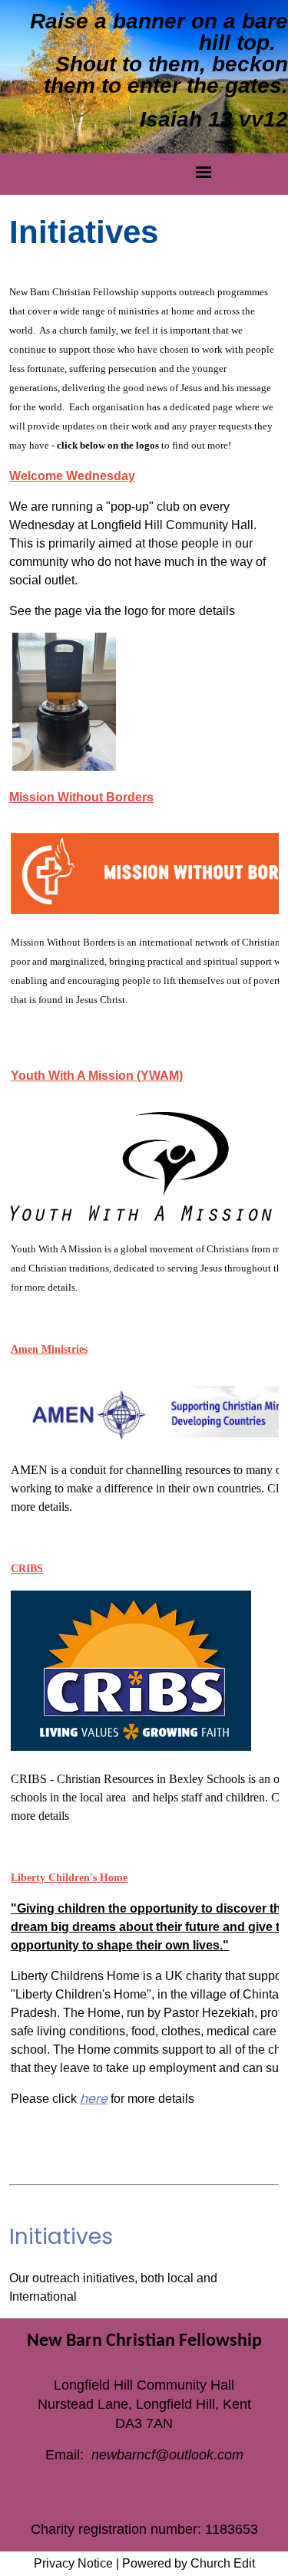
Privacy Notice (73, 2563)
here (94, 2098)
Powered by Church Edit (188, 2563)
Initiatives (61, 2237)
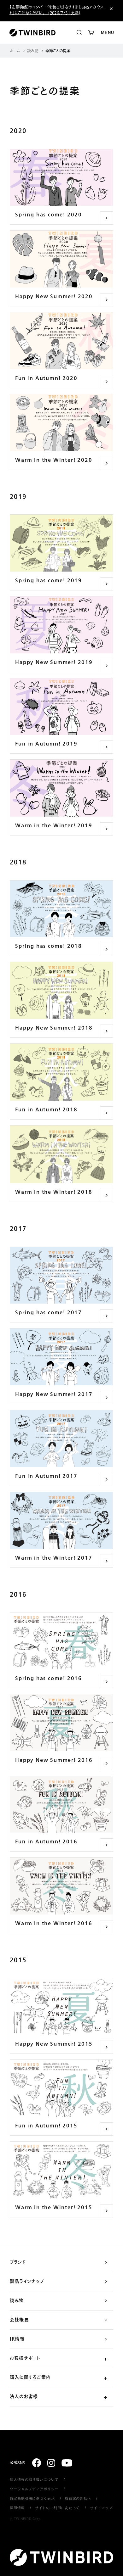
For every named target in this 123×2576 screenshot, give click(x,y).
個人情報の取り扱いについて (34, 2479)
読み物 (32, 51)
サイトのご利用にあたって (57, 2508)
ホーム (15, 51)
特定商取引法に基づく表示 (32, 2498)
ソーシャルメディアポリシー (34, 2489)
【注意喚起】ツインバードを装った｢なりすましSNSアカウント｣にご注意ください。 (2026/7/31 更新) (56, 10)
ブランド (18, 2262)
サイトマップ (101, 2508)
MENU (107, 33)
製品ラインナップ (27, 2281)
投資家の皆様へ (78, 2498)
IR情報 (17, 2339)
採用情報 (17, 2508)
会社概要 (19, 2319)
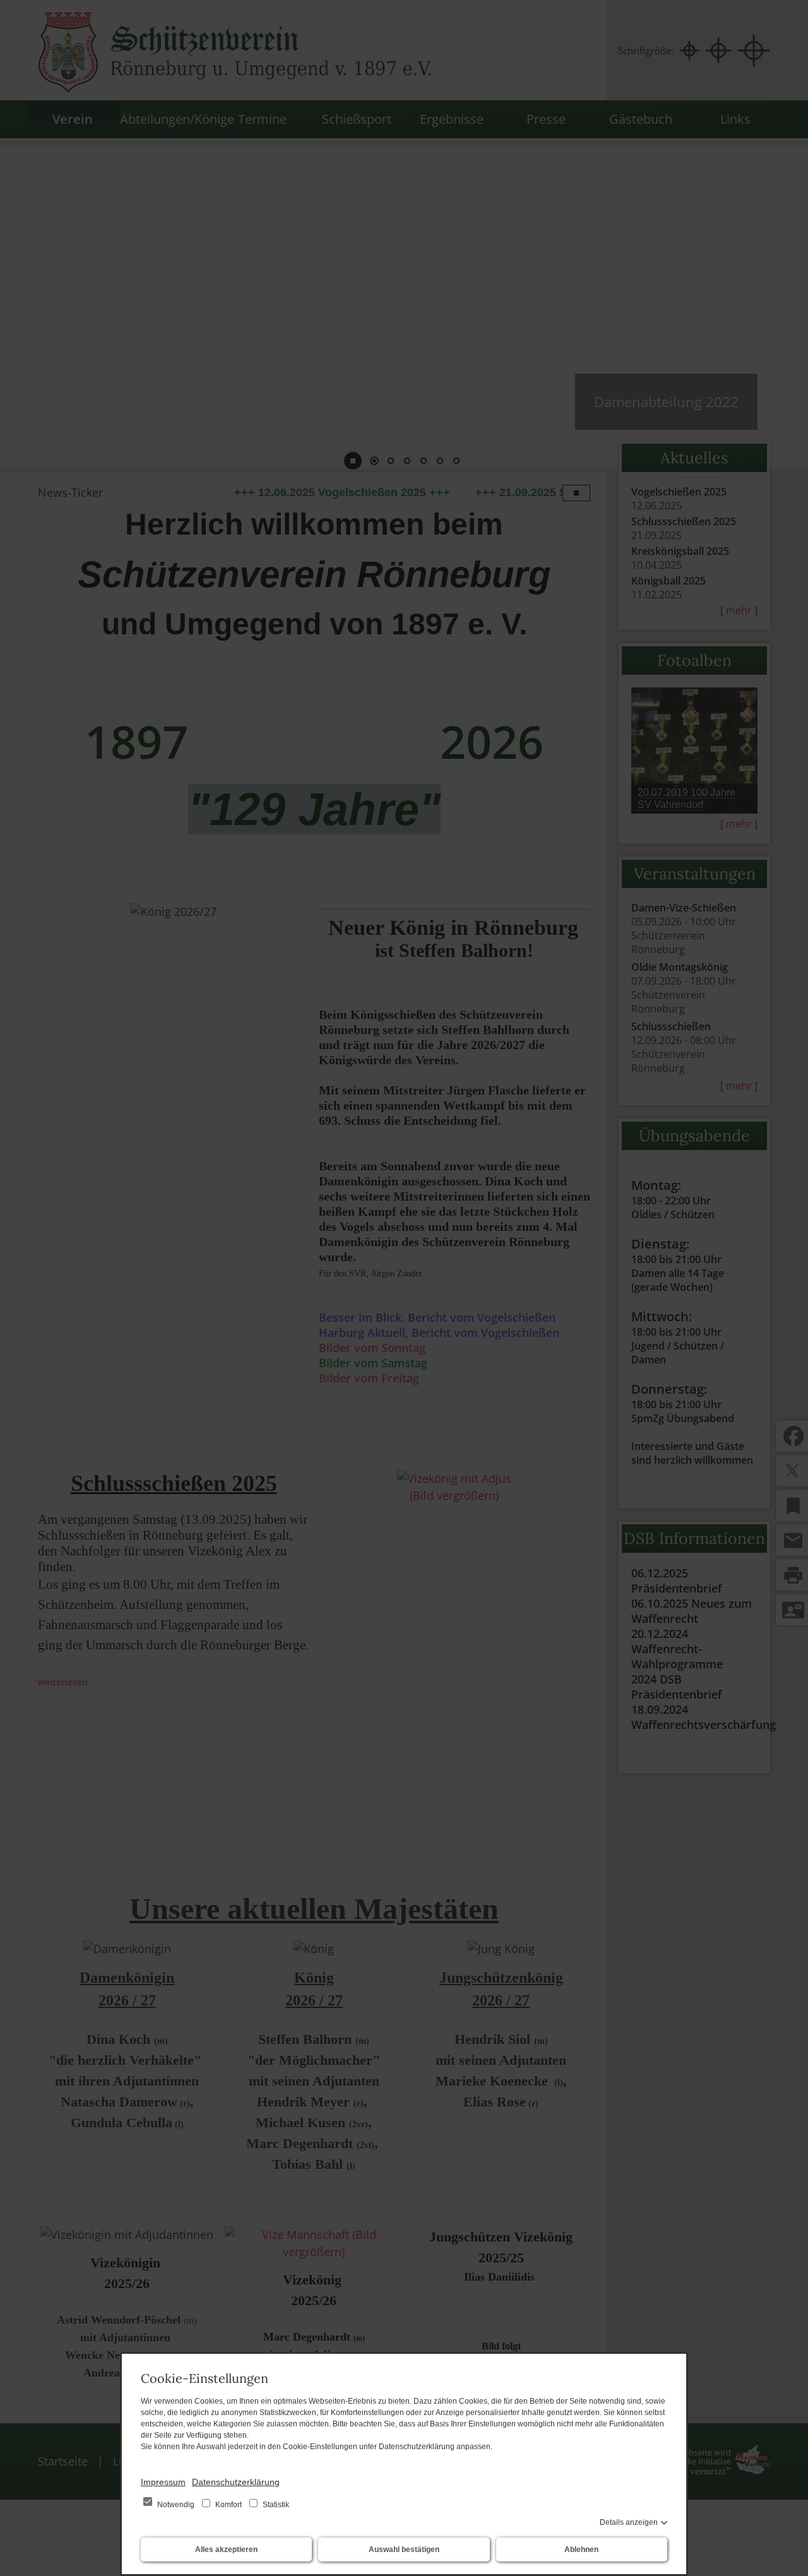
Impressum (163, 2482)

========

* _ACTIVITY_
Write out the entries word for word. Skip the pictures.

* _SOLVED PROBLEM_
Privacy Notice (73, 2563)
here (94, 2098)
Powered by Church Edit (188, 2563)
Initiatives (61, 2237)
For every named target in this 123×2576 screenshot, give click(x,y).
個人情報の取り扱いについて (34, 2479)
読み物 (32, 51)
サイトのご利用にあたって (57, 2508)
ホーム (15, 51)
特定商取引法に基づく表示 (32, 2498)
ソーシャルメディアポリシー (34, 2489)
【注意喚起】ツインバードを装った｢なりすましSNSアカウント｣にご注意ください。 (2026/7/31 更新) (56, 10)
ブランド (18, 2262)
サイトマップ (101, 2508)
MENU (107, 33)
製品ラインナップ (27, 2281)
投資家の皆様へ (78, 2498)
IR情報 (17, 2339)
採用情報 (17, 2508)
会社概要 (19, 2319)
Impressum (163, 2482)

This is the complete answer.